MDF supported Telenor to provide famers in Gilgit-Baltistan (GB) and Chitral access to actionable, timely and relevant crop information on their mobile phones. This helps them to reach higher yields and reduce post-harvest losses.

Telenor is a voice, data and content mobile communications provider operating in 13 countries in Europe and Asia. In Pakistan, it acquired a GSM services license in 2004 and is one of the country’s largest cellular carriers.

In the rural areas of Pakistan, small farmers have very limited access to information. Farmers are mostly unaware of the benefits of crop planning and use outdated cultivation techniques, restricting them to low-quality inputs. Fertiliser is often used too sparingly and a lack of understanding of disease and pest control leads to low yields. Sudden weather changes can result in serious losses for farmers: this is especially true for areas like GB where unanticipated rain during picking and drying damages apricots.

Gilgit-Baltistan and Chitral are remote, mountainous regions in the north of Pakistan. Weather changes in these regions can be sudden and dramatic, damaging crops and affecting yields. Weak infrastructure means that efforts by businesses to reach farmers are easily frustrated. At the same time, the content provided by the Meteorological Department can be unreliable and covers too large an area to be useful in the many pockets of different weather conditions. Combined, these factors leave farmers and their families unnecessarily vulnerable.

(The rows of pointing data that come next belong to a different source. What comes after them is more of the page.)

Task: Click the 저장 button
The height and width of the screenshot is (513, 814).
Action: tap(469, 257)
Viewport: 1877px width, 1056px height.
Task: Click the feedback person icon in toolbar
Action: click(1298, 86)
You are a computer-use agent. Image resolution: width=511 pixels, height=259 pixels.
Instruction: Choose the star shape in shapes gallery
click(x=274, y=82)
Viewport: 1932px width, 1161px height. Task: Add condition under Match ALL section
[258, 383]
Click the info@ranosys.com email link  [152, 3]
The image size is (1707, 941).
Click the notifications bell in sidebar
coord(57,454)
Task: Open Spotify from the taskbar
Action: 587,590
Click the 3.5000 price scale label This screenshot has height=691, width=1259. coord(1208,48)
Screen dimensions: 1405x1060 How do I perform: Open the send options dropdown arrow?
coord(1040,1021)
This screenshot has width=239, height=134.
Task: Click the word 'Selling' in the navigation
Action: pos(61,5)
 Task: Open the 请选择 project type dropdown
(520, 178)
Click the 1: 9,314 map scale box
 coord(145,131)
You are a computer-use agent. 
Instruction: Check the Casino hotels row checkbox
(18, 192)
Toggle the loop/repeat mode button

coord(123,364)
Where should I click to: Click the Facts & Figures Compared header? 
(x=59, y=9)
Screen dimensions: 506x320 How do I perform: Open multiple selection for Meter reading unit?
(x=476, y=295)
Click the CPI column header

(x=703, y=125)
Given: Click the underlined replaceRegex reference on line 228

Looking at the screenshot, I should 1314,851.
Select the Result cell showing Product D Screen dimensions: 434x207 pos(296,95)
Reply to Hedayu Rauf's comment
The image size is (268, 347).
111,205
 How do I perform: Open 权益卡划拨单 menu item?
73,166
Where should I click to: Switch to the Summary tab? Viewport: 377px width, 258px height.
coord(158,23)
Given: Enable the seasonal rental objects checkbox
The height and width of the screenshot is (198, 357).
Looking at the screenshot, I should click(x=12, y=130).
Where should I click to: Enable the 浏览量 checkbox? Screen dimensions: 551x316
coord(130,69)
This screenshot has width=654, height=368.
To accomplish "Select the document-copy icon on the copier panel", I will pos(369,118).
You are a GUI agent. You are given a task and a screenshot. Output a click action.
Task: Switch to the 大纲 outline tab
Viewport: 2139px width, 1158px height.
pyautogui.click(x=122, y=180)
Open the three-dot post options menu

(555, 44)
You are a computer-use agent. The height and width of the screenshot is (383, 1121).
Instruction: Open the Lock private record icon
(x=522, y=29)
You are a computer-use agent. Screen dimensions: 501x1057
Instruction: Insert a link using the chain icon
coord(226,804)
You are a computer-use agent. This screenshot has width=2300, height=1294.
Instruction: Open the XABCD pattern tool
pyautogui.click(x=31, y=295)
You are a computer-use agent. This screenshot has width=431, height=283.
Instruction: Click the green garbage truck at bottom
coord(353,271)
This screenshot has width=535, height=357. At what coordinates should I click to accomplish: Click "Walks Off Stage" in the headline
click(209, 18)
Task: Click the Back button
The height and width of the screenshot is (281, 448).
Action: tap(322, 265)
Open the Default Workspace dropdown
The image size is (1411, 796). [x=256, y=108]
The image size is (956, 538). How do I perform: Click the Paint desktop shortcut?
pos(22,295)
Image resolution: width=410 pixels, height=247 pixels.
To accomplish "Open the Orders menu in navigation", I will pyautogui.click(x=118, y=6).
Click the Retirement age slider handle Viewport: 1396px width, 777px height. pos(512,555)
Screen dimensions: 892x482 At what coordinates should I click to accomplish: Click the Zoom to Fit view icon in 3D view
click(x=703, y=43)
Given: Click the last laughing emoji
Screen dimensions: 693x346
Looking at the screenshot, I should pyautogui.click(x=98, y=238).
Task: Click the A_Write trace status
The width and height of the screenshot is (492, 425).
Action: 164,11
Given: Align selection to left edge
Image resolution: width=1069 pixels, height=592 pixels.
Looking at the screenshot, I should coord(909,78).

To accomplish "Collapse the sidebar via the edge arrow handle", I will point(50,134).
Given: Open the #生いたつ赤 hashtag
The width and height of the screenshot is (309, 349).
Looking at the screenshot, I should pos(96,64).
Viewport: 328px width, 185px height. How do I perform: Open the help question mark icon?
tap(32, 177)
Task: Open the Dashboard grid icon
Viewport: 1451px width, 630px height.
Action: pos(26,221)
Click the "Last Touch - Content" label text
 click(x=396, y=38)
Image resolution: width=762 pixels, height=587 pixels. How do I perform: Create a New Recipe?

Based on its analysis and understanding of the region, MDF recognised that there was potential for pro-poor growth in helping farmers to overcome these challenges. As Telenor was keen to enter into the regions of GB and Chitral and was offering a service that would address them, MDF and Telenor worked together to source the content for the free mobile agriculture advisory service – Khushaal Zamindaar (Prosperous Farmer) 7272.

By leveraging ICT to provide critical information, the potential benefits to farmers would be manifold. Farmers would be able to better manage weather conditions and safeguard their crops, leading to reduced post-harvest wastages.They would be able to adopt best horticulture practices and experience increased crop yields and income.

The collaboration with MDF would also support Telenor to grow market share in the region and increase customer retention, ensuring a more relevant and sustainable service for farmers.

MDF’s support included using its experience of GB and Chitral to help Telenor research regional constraints and make sure its content was targeted towards its users.

The service was disseminated among small-holder farmers in GB and Chitral in August 2017. As a smart phone is not needed to access the service, a wide range of subscribers can access the information free of cost on their mobile phones. Telenor also airs a weekly radio show featuring agricultural experts, who discuss issues and take questions from live callers.